Monday, 8 May 2017

A golden experience.

I don't know about you but when I read a "how to" book it all sounds so straight forward. You do this and it is all supposed to work out. It is often a little later in the book that you read about the possibilities of what could actually happen.

This has been my experience with silence and solitude as spiritual disciplines. Especially when in the silence and solitude your mind is all over the place. It is so hard top remain focussed on God. My mind wanders all over things of got to do you name it. But this according to a later part of the book is normal so It may be normal but it is not easy to counter or cope with. You just have to bring your thoughts back to God again, and again and again...........

The other thing I have discover as I spend time with God in this less controlled way is that as the light of a closer relationship with God comes, the more I realise my own internal darkness. I have realised my deep internal anger, well masked and to a large extent controlled, but there none the less. This came as quite a shock and to a certain extent traumatic, but the revelation will allow God to begin to work on it with me. I also discovered that internally I am greedy and self-centred, I think I may have suspicions about this. However spending this time with God as sharply brought it into focus. I have faith that he will help me deal with this now he has pointed it out my sin with such clarity.

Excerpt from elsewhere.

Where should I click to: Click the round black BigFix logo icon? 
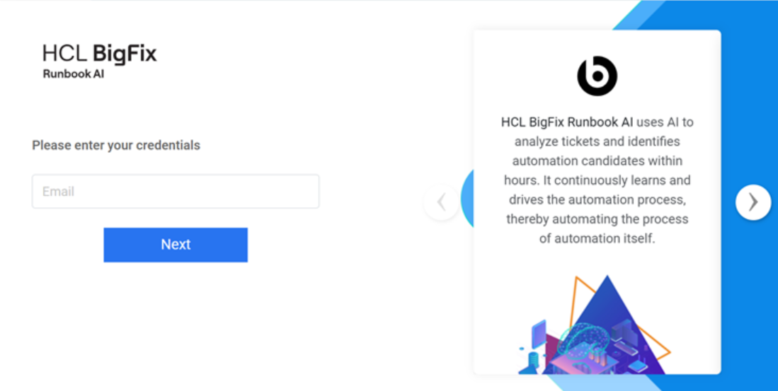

It is bit like the old analogy of the purifying of gold. The gold must be super heated beyond melting point to allow the impurities to float to the surface. Then they can be scraped off. This is an opportunity I think, but not for the fainthearted I suspect. The book did go on to tell me that this enlightenment of my darkness was a distinct possibility. So I seem to be on track ..................I will keep you posted on my progress or maybe lack of it.